Wie sehr hat sich durch Ihren Aufenthalt in Bangladesch der Blick für die Realität in Hamburg verändert?
Doerry: Das fängt bei den Kleinigkeiten an. Man freut sich sehr, dass warmes Wasser aus der Dusche kommt. Dass man in einem Haus wohnt, in dem Fenster und Türen geschlossen werden können. Außerdem, und das geht wahrscheinlich jedem so, der aus einem ähnlichen Land zurückkehrt: Man fragt sich bei vielen Dingen, über die sich die Leute hier aufregen, mein Gott, ist das jetzt wirklich so ein großes Problem? Ich kenne da nämlich jetzt Menschen auf diesem Globus, die haben ganz andere Sorgen. Die haben zum Beispiel nicht das Geld für die Taxifahrt, um ihr Kind ins Krankenhaus zu bringen, obwohl die Gefahr besteht, dass es den Tag nicht überlebt.

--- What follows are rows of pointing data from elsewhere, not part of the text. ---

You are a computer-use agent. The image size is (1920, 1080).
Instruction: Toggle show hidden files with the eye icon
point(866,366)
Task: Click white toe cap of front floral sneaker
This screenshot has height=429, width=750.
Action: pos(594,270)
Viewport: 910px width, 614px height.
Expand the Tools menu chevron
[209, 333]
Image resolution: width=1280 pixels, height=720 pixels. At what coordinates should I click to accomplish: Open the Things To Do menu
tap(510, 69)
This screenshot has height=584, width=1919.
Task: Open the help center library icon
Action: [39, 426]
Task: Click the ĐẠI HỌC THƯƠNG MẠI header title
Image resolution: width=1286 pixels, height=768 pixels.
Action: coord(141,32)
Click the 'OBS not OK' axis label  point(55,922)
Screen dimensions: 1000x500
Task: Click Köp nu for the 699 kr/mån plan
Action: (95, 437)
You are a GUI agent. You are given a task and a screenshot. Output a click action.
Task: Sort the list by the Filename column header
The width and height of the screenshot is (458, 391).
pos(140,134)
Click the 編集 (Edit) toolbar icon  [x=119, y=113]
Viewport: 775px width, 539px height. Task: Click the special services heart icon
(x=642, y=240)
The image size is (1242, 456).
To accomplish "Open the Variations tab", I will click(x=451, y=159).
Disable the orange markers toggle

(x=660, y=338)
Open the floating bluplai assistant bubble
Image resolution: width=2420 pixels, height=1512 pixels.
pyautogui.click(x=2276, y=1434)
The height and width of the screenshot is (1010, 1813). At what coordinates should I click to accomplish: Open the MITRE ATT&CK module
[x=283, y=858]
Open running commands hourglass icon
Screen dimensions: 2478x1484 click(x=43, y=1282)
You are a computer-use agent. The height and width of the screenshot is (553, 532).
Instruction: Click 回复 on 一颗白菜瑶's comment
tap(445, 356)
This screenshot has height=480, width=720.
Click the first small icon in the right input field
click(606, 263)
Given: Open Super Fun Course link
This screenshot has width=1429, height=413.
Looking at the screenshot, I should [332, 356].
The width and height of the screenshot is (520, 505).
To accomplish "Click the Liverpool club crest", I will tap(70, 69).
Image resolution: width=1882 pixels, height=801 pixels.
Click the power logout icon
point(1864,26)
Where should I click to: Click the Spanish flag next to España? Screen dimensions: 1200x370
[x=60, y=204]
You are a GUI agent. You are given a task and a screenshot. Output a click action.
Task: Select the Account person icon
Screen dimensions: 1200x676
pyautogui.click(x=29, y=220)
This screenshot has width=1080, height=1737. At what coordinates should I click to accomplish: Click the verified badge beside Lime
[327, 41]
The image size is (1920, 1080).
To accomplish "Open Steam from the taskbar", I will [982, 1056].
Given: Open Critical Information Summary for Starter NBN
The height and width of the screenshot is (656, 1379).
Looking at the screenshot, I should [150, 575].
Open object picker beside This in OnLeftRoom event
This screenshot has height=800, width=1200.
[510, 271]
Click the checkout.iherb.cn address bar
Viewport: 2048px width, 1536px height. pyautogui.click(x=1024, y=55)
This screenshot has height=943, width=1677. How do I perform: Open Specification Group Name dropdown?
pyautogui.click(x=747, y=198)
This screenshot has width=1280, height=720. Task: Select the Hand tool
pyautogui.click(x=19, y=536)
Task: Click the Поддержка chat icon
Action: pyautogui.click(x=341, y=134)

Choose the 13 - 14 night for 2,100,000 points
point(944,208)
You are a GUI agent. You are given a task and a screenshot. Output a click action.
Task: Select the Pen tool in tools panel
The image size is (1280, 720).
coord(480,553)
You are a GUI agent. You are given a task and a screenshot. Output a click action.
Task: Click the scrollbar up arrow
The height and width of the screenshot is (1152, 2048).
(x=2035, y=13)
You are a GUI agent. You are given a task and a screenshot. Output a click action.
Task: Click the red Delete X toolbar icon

Warum wollen Sie Kinderärztin werden?
Doerry: Das stand für mich schon sehr früh fest. Ich arbeite sehr gerne mit Kindern, weil sie einem eine direkte Rückmeldung geben, weil sie ehrlich sind und weil sie meistens, trotz ihrer Krankheiten, unheimlich fröhlich sind. Das ist in Hamburg nicht anders als in Bangladesch. Man kann Kindern schon mit kleinen Dingen ein Lächeln ins Gesicht zaubern.
Wie machen Sie das?
Doerry: Ich hatte immer Seifenblasen dabei, und wenn ich mich in den Pausen vor das Zelt gesetzt habe, kamen immer 20 oder 30 Kinder angerannt und haben sich über die Seifenblasen gefreut. Mit Seifenblasen kann man Kindern überall auf der Welt ein Lächeln entlocken. Da geht bei mir das Herz auf. Das zaubert dann auch mir ein Lächeln ins Gesicht. Und für einen Moment kann ich die schlimmen Bedingungen um mich herum vergessen.
Welche Erfahrungen nehmen Sie mit aus dem sechswöchigen Aufenthalt?
Doerry: Dankbarkeit darüber, dass ich hier zur Welt gekommen bin. Und die Frage, warum hat jemand entschieden, dass ich in Deutschland zur Welt gekommen bin und nicht in Bangladesch? Wo Frauen ganz, ganz oft auch häuslicher Gewalt ausgesetzt sind. Und auch die Idee, dass ich so etwas wahrscheinlich noch mal machen werde. Aber erst einmal freue ich mich jetzt ganz besonders auf die Arbeit in der neuen Kinderklinik des UKE.